Department of Cardiology, The First Hospital of Hebei Medical University, Shijiazhuang, Hebei Province, People's Republic of China.
Department of Pathophysiology, Oita University School of Medicine, Yufu, Oita, Japan.
PLoS One. 2023 Feb 2;18(2):e0280656. doi: 10.1371/journal.pone.0280656. eCollection 2023.
Gemcitabine is an antineoplastic drug commonly used in the treatment of several types of cancers including pancreatic cancer and non-small cell lung cancer. Although gemcitabine-induced cardiotoxicity is widely recognized, the exact mechanism of cardiac dysfunction causing arrhythmias remains unclear. The objective of this study was to electrophysiologically evaluate the proarrhythmic cardiotoxicity of gemcitabine focusing on the human rapid delayed rectifier potassium channel, hERG channel. In heterologous hERG expressing HEK293 cells (hERG-HEK cells), hERG channel current (IhERG) was reduced by gemcitabine when applied for 24 h but not immediately after the application. Gemcitabine modified the activation gating properties of the hERG channel toward the hyperpolarization direction, while inactivation, deactivation or reactivation gating properties were unaffected by gemcitabine. When gemcitabine was applied to hERG-HEK cells in combined with tunicamycin, an inhibitor of N-acetylglucosamine phosphotransferase, gemcitabine was unable to reduce IhERG or shift the activation properties toward the hyperpolarization direction. While a mannosidase I inhibitor kifunensine alone reduced IhERG and the reduction was even larger in combined with gemcitabine, kifunensine was without effect on IhERG when hERG-HEK cells were pretreated with gemcitabine for 24 h. In addition, gemcitabine down-regulated fluorescence intensity for hERG potassium channel protein in rat neonatal cardiomyocyte, although hERG mRNA was unchanged. Our results suggest the possible mechanism of arrhythmias caused by gemcitabine revealing a down-regulation of IhERG through the post-translational glycosylation disruption possibly at the early phase of hERG channel glycosylation in the endoplasmic reticulum that alters the electrical excitability of cells.

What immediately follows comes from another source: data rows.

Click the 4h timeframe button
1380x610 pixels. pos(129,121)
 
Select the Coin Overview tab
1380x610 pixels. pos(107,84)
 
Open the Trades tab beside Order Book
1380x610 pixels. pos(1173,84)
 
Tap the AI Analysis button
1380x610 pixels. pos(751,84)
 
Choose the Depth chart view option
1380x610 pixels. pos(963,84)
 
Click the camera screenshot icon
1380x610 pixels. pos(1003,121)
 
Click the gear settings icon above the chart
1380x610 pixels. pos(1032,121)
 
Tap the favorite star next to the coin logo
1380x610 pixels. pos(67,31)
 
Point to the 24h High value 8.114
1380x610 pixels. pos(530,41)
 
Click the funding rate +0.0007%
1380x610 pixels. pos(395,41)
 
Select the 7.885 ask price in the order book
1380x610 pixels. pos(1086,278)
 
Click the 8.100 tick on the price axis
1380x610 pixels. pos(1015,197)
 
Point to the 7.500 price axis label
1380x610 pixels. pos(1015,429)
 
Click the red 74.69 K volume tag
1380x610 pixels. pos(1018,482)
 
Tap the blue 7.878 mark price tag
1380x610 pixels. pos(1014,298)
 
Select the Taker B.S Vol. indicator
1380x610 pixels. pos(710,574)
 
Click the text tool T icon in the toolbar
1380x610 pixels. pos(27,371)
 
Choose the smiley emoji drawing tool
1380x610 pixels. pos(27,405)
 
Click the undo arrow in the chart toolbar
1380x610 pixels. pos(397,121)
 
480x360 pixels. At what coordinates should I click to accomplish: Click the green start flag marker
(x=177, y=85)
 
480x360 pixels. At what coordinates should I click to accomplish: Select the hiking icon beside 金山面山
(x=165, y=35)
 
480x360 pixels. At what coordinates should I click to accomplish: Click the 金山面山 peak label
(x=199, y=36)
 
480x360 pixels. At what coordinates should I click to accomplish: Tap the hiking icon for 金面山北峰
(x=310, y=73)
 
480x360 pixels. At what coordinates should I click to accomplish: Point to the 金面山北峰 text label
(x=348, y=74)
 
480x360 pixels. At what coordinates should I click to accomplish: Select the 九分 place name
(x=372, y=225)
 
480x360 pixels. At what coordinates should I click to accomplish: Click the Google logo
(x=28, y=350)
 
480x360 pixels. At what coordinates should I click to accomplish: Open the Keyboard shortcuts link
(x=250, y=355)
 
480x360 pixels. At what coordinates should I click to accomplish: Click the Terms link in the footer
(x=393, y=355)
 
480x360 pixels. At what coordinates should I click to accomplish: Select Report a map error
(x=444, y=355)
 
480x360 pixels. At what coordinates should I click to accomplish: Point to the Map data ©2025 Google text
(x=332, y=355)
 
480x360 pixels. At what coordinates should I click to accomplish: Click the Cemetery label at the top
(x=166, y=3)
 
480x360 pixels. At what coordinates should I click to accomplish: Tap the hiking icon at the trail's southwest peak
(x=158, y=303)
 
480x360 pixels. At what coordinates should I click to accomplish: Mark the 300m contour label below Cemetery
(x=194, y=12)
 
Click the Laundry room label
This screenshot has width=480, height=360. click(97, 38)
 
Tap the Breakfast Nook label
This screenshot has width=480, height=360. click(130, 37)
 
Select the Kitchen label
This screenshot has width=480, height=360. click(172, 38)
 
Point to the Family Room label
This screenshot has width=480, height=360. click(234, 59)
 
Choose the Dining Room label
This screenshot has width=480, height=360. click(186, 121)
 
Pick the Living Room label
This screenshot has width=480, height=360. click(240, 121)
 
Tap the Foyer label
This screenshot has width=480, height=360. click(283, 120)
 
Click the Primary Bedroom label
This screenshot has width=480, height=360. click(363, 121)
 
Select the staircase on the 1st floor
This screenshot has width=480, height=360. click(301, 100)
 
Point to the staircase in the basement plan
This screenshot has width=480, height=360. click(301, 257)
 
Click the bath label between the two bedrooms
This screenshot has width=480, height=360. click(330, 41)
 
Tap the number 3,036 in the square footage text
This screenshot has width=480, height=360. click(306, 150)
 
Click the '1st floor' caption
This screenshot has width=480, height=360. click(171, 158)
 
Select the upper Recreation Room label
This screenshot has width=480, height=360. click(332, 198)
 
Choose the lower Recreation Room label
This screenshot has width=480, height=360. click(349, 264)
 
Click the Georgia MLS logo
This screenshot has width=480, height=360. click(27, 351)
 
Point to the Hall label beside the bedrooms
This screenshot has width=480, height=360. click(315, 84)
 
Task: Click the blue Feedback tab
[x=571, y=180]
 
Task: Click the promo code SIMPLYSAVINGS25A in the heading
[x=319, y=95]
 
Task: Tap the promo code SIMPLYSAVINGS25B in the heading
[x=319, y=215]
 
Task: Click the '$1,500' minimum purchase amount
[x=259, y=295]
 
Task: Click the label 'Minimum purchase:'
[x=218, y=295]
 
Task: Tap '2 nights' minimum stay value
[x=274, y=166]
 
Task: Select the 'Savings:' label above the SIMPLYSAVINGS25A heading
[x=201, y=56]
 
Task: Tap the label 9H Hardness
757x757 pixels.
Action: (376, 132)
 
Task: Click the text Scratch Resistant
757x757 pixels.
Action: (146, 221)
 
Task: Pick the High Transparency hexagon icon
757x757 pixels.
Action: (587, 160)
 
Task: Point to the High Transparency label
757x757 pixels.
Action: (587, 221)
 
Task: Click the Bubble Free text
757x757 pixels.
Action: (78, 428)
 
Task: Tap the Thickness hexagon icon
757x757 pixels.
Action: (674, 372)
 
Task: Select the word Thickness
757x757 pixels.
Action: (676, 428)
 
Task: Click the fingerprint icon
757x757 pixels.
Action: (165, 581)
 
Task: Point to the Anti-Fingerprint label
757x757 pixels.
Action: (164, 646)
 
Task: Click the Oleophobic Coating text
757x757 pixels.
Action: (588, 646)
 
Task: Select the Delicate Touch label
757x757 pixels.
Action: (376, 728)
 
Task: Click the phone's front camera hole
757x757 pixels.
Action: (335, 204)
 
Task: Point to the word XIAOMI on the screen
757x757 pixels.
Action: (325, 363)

吉西他滨是一种常用的抗肿瘤药物,用于治疗多种癌症,包括胰腺癌和非小细胞肺癌。虽然吉西他滨引起的心脏毒性已被广泛认识,但导致心律失常的心脏功能障碍的确切机制仍不清楚。本研究旨在通过评估吉西他滨对人快速延迟整流钾通道(hERG 通道)的致心律失常性心脏毒性,从电生理角度进行研究。在异源表达 hERG 的 HEK293 细胞(hERG-HEK 细胞)中,吉西他滨作用 24 小时后而非即刻减少 hERG 通道电流(IhERG)。吉西他滨使 hERG 通道的激活门控特性向超极化方向改变,而失活、去激活或再激活门控特性不受吉西他滨影响。当吉西他滨与衣霉素(一种 N-乙酰葡萄糖胺磷酸转移酶抑制剂)共同作用于 hERG-HEK 细胞时,吉西他滨不能减少 IhERG 或改变激活特性向超极化方向移动。虽然甘露糖苷酶 I 抑制剂 kifunensine 单独减少 IhERG,且与吉西他滨联合时减少程度更大,但当 hERG-HEK 细胞预先用吉西他滨处理 24 小时时,kifunensine 对 IhERG 无影响。此外,吉西他滨下调了新生大鼠心肌细胞 hERG 钾通道蛋白的荧光强度,尽管 hERG mRNA 没有变化。我们的结果提示吉西他滨引起心律失常的可能机制,通过 hERG 通道糖基化的翻译后破坏,可能在 hERG 通道在内质网糖基化的早期阶段下调 IhERG,从而改变细胞的电兴奋性。